In practice, Slovenia or Italy would then be responsible for conducting the determination procedure. The expert opinion does not refer to the relocation decisions, which do not allow a Dublin return to Italy as long as the decision is in force. According to Recital 23 of the Preamble, also the procedural steps, including the time limits laid down in Articles 21, 22 and 29 of the Dublin III Regulation are temporarily derogated. As Art. 20 is not explicitly mentioned, the conclusion may be that this provision is not temporarily derogated. This would however mean that the Austrian practice to reject applicants at the border would be possible, though it would contravene the object and purpose of the relocation decisions. The aim of these decisions is undoubtedly to reduce the pressure on the Italian asylum system.
Article 72 TFEU
This provision would – according to the expert opinion – also constitute a suitable legal basis for measures allowing a non-acceptance of further applications. As Austria received around 89.000 applications last year, a comparably high number in 2016 would significantly undermine Austrian security.

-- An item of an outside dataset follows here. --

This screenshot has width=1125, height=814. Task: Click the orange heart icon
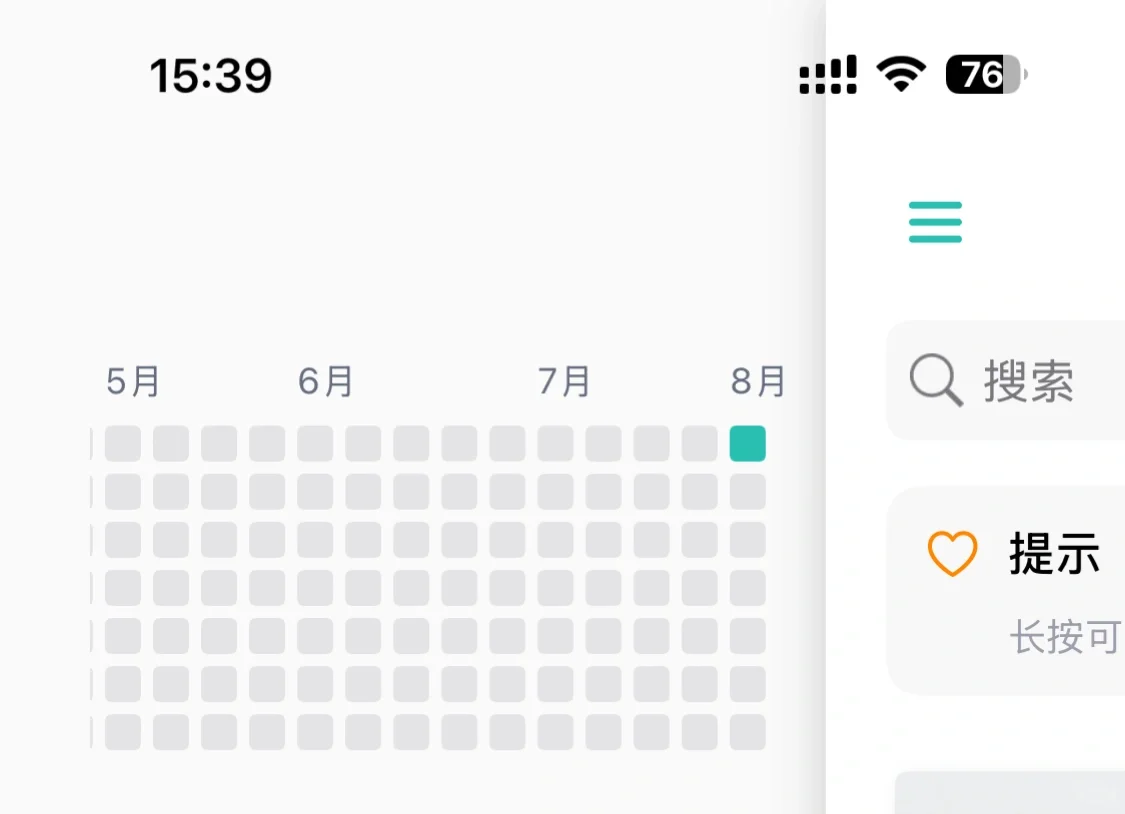pos(952,553)
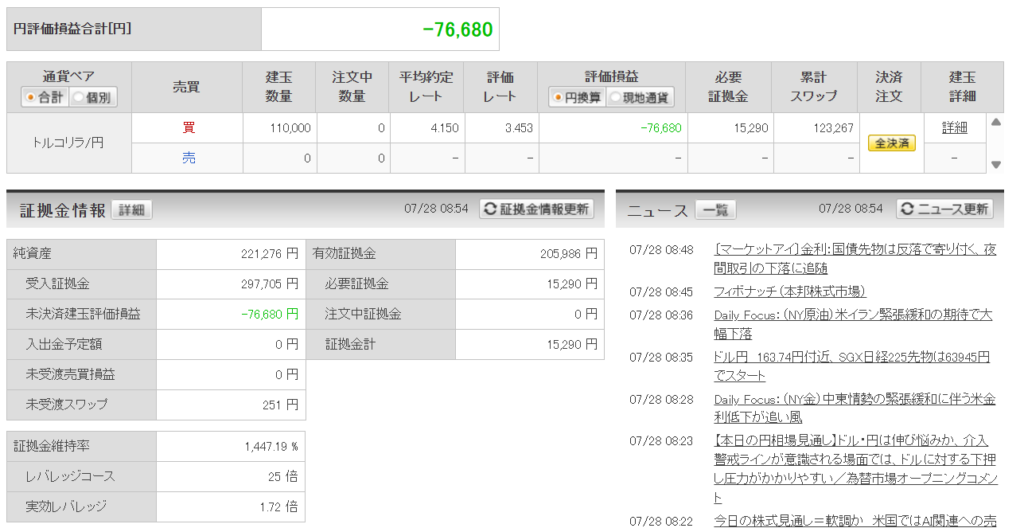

Art. 72 TFEU states that this “Title shall not affect the exercise of the responsibilities incumbent upon Member States with regard to the maintenance of law and order and the safeguarding of internal security”. According to the expert opinion, the reception capacities (housing, education, medical care, social care) are already exhausted. New arrivals could significantly threaten the functioning of State institutions. Thus measures to limit the numbers could be based on Art. 72 TFEU. The advisory opinion describes a scenario where even core State functions are threatened by the current asylum applicants in Austria. This is however far from reality. The current situation would not allow the adoption of emergency measures in the form of strictly limiting the number of applications.
Conclusion
There is neither a real threat for internal security, nor a necessity to adopt caps with regard to the maintenance of law and order. The experts’ opinion also admits that human rights provisions, especially the prohibition not to violate Article 3 ECHR, must also be guaranteed even in times of emergency. Every person under Austrian jurisdiction has indeed the right a decision is made by Austrian authorities in a procedure based on all procedural safeguards, including the availability of an effective remedy against a negative decision.
Furthermore, a closure of the borders for applicants for international protection would be an act contrary to the solidarity provisions in the TFEU. Article 80 TFEU especially demands cooperation in general and in times of increasing numbers of applicants and it does not allow the introduction of caps without a consultation with the affected States.